Equality : Collaboration

John Roemer takes a different approach: Group A is said to be exploited by group B if, had society were so organized that the ownership of means of production were egalitarian, group A would have benefitted whereas B would have gained less.29 Part of the problem with this definition is that it relates only to the initial distribution of means of production (roughly equivalent to Marx’s “primitive accumulation”), failing to highlight the ongoing nature of exploitative social-economic relations. Gerald Cohen seems to offer a better definition, which consists of the following conditions: (1) Workers are the ones who produce valuable goods; (2) capitalists accumulate a portion of that value; (3) workers receive in return less value than what they produced.30

One significant advantage of this definition is that it has no recourse to some ideal, hypothetical state of affairs (Sørensen’s ideal competition, or Roemer’s ideal distribution of means of production). Instead, it “directly” characterizes the nature of the structural inequality in question. Nevertheless, condition (1) still relies on the problematic labor theory of value.
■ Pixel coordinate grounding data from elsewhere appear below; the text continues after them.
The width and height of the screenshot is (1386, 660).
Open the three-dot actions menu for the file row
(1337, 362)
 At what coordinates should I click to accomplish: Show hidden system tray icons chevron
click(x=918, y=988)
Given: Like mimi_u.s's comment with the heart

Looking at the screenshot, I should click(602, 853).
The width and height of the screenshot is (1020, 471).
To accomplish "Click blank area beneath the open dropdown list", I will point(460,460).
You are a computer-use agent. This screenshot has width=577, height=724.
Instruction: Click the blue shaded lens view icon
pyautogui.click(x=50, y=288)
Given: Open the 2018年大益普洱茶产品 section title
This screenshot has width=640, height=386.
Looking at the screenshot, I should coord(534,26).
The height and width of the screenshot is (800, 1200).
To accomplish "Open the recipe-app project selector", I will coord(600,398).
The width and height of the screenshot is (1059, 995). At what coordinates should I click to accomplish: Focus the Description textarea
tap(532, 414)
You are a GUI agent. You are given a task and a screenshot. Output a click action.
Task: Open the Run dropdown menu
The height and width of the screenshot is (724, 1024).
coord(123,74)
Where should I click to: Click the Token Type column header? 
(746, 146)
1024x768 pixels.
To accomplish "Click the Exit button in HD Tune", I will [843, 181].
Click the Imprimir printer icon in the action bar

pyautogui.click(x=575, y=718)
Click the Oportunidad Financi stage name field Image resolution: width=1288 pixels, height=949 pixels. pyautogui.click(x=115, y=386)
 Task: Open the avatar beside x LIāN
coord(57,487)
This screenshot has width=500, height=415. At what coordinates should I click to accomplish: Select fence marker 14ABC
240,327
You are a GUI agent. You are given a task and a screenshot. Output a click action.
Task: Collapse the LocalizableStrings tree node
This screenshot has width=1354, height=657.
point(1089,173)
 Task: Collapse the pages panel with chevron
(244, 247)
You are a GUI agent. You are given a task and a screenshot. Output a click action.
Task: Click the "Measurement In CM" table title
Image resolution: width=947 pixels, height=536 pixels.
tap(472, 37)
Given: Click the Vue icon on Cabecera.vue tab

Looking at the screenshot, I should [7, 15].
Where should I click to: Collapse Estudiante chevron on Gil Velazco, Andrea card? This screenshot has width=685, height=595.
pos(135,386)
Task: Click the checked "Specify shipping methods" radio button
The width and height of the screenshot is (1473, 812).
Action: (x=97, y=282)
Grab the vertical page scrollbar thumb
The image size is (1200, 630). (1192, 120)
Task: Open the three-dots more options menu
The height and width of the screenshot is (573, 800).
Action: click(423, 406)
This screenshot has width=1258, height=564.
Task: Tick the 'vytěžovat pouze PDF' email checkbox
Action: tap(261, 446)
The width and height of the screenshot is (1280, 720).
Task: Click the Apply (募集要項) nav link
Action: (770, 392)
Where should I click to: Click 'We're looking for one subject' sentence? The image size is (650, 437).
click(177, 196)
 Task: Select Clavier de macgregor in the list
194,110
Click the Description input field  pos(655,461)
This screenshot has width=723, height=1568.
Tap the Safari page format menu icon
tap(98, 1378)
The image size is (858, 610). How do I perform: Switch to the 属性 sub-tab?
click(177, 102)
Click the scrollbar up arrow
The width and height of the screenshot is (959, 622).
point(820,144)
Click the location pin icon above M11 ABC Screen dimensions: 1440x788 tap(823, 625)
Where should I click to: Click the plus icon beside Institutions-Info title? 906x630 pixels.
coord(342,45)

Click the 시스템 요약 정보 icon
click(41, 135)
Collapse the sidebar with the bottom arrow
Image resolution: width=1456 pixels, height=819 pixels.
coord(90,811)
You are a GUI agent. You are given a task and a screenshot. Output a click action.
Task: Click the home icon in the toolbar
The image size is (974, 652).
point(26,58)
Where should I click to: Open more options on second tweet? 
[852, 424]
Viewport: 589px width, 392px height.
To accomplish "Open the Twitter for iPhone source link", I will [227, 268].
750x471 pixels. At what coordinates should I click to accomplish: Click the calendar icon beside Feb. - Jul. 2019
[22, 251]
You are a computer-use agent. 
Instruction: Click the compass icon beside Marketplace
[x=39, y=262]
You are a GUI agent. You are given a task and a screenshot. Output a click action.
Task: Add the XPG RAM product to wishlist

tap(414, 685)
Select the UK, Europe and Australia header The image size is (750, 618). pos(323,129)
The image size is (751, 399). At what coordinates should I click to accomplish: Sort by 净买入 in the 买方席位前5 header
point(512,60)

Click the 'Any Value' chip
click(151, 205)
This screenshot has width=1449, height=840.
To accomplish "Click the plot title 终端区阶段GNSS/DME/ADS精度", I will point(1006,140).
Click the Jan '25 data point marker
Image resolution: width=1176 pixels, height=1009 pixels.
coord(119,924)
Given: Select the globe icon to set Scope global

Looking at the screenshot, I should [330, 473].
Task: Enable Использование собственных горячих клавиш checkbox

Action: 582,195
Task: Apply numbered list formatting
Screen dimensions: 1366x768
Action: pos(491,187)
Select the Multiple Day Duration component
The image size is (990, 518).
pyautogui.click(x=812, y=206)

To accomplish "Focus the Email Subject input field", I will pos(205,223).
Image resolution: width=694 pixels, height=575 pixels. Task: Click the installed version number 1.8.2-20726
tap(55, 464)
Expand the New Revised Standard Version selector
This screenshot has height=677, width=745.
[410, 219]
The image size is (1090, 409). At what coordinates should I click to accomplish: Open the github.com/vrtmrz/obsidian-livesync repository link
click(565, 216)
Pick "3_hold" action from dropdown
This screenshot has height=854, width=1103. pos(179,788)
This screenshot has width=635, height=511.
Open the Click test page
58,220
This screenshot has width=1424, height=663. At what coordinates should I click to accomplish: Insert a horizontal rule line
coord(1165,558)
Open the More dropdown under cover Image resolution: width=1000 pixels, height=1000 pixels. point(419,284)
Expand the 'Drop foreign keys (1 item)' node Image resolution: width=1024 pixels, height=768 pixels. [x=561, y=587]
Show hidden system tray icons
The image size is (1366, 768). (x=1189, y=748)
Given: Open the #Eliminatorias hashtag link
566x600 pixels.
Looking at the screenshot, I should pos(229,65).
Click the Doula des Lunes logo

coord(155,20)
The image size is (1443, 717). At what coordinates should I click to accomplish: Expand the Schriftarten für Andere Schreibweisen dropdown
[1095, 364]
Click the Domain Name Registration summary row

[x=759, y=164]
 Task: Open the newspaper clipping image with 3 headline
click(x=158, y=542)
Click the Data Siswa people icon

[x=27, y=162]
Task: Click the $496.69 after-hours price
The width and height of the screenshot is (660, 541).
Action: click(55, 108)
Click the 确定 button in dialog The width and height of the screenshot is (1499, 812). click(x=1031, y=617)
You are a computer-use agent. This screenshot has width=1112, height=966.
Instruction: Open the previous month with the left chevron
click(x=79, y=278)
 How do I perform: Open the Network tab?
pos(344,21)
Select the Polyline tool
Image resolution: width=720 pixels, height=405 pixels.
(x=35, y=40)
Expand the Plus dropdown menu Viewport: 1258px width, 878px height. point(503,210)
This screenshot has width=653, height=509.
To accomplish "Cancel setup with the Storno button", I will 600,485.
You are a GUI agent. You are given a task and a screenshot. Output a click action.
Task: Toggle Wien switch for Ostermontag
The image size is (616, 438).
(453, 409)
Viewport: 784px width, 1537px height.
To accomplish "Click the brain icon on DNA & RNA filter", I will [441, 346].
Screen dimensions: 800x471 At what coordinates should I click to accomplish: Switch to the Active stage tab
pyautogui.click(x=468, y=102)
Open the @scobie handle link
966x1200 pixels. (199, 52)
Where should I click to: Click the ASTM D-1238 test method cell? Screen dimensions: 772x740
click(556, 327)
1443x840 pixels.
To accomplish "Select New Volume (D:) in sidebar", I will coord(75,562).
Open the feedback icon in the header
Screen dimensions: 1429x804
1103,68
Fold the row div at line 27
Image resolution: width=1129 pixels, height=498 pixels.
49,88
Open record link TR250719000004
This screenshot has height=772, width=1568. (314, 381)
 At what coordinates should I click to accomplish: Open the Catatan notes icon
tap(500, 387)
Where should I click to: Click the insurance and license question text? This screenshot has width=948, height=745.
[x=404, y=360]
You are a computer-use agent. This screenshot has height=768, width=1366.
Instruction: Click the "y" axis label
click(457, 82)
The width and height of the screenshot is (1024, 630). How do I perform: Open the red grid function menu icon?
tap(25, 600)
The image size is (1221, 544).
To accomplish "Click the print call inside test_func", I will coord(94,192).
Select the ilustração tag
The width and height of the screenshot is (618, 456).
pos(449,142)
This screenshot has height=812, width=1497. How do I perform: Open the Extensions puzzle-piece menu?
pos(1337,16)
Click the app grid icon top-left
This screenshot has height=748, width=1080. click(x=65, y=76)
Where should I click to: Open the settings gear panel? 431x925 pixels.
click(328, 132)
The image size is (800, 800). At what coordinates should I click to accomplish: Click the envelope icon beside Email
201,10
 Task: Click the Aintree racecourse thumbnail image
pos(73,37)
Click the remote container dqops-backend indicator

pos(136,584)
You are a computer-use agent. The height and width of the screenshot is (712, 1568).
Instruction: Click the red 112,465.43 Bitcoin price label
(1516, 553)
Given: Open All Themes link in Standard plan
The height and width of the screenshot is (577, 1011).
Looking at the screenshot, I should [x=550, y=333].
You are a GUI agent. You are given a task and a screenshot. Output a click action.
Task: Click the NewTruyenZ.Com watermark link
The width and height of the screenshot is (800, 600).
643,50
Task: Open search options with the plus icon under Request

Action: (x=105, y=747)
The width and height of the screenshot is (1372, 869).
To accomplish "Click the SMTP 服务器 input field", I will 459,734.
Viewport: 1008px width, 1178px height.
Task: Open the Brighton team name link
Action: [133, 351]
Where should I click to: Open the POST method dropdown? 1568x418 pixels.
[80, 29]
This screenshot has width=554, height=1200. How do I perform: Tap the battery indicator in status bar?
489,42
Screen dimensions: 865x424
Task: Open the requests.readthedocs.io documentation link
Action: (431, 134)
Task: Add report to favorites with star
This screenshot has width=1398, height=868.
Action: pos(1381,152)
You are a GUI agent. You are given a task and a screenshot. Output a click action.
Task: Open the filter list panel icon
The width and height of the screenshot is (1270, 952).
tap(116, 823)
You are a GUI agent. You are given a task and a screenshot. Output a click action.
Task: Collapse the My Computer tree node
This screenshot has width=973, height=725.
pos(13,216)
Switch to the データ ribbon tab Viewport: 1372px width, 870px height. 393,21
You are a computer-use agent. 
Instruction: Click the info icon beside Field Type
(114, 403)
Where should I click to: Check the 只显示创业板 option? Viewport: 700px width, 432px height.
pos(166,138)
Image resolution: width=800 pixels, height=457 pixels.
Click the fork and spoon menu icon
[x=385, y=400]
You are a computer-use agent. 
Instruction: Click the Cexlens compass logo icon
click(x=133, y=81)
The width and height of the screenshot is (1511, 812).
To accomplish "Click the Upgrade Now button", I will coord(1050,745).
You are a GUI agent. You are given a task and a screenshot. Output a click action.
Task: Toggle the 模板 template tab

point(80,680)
This problem is overcome by Erik Olin Wright’s definition: (1) The material well-being of group B occurs at the expense of the well-being of group A; (2) this inverse relation depends upon the exclusion of group A from access to certain resources; (3) this exclusion enables group B to appropriate the labor effort of group A, thereby gaining a material advantage.31 According to this elegant definition, the scandalous element of the relations between A and B is not B’s appropriation of the “invisible object” of surplus value generated by A’s labor, but the inverse codependence of well-being between them. Nevertheless, condition (3), which relates this inverse codependence to the labor power of the exploited, still presupposes the problematic labor theory of value.

We would thus like to suggest the following correction to Wright’s definition: (1) The material well-being of group B occurs at the expense of the well-being of group A; (2) this inverse relation depends upon the exclusion of group A from access to certain resources; (3) the labor performed by group A is necessary for the process of production.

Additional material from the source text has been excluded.